Biosynthesis of Peptide Antibiotics

Abstract

Elucidation of the biosynthetic mechanisms of gramicidin S (Kleinkauf and Gevers, 1969; Kleinkauf and Koischwitz, 1980; Kurahashi, 1974; Kurahashi et al., 1969; Laland and Zimmer, 1973; Lipmann, 1971; Lipmann et al., 1971; Saito et al., 1970) and tyrocidines (Froyshov et al., 1978; Kurahashi, 1974; Kurahashi et al., 1969; Lipmann, 1971; Lipmann et al., 1971) by cell-free enzyme systems revealed a novel feature of the synthesis of peptides of defined sequence, quite distinct from protein and glutathione synthesis. The former involves nucleic acids and ribosomes, and the latter is carried out by phosphoryl activation of glutamic acid and free γ-glutamylcysteine. In gramicidin S and tyrocidine synthesis, the constituent amino acids are first activated as aminoacyl adenylates by the respective subunit of the multienzyme synthetases followed by the transfer of the aminoacyl groups to thiols of the same subunit proteins to form thioesters. The subsequent peptide chain elongation is mediated by 4′-phosphopantetheine which is attached to a small subunit, a carrier protein, of the multienzyme. The specificity and sequence of the amino acids in the peptide antibiotics are determined by the substrate specificity and the spatial arrangement of the thiols on the subunits of the synthetases.
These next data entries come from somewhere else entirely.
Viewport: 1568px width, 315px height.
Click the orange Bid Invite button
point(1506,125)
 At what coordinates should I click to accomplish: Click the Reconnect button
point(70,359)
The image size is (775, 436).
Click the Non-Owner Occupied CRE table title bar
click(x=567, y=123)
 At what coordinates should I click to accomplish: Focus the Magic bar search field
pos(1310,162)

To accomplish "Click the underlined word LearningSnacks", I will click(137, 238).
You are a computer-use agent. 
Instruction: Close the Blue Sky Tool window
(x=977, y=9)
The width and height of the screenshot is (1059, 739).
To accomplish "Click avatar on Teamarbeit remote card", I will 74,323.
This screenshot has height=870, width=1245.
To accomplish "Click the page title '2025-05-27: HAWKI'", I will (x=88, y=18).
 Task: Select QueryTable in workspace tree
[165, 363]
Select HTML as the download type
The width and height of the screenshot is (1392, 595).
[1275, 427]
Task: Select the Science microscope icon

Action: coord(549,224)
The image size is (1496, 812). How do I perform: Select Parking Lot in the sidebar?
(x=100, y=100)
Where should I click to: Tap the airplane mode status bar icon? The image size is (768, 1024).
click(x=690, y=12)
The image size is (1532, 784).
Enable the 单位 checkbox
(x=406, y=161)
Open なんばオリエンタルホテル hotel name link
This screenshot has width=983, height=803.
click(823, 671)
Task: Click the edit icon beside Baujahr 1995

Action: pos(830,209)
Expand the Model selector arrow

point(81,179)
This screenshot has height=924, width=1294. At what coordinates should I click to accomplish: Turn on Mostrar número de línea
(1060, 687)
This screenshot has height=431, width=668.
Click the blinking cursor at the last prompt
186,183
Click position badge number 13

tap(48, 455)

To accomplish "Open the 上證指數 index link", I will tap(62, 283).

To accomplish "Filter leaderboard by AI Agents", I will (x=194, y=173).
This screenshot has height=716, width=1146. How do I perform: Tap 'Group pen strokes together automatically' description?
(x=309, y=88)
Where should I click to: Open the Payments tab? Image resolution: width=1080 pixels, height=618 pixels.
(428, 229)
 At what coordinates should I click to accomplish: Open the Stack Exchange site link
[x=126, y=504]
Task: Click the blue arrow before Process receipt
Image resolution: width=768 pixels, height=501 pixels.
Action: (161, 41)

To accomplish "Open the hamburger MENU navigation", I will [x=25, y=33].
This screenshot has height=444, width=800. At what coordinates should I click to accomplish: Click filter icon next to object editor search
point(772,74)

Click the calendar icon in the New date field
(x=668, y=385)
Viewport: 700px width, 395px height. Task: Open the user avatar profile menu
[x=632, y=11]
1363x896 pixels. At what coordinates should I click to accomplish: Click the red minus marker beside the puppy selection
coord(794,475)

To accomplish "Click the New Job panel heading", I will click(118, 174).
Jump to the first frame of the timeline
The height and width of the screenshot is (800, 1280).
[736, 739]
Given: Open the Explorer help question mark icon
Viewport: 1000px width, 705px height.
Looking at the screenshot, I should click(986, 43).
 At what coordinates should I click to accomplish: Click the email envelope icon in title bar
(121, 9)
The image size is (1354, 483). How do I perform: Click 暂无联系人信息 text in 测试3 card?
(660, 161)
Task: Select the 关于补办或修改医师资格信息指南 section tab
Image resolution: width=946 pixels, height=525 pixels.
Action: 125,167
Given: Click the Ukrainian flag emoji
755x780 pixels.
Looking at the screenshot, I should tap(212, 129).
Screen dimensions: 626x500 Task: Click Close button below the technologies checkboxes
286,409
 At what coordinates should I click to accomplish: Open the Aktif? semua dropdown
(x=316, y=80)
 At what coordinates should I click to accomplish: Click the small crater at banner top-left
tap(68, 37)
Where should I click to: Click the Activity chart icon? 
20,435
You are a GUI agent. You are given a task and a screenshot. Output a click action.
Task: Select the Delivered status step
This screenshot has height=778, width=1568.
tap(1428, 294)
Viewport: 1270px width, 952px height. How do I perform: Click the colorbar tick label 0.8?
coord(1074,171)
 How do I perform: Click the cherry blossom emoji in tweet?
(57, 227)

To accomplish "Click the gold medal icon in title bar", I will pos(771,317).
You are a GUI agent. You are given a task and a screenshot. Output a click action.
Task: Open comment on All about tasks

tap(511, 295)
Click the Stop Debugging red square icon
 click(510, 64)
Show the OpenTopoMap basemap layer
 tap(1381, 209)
Laland and Zimmer (1973) called such a mechanism of peptide biosynthesis the ‘protein thiotemplate mechanism’ and Lipmann et al. (1971) termed it the ‘protein template mechanism’. In a recent review Katz and Demain (1977) state that the biosynthesis of peptide antibiotics by the genus Bacillus is directed by multienzyme thiotemplates. The author considers that it describes best the novel type of peptide biosynthesis and proposes to term it the ‘multienzyme thiotemplate mechanism’.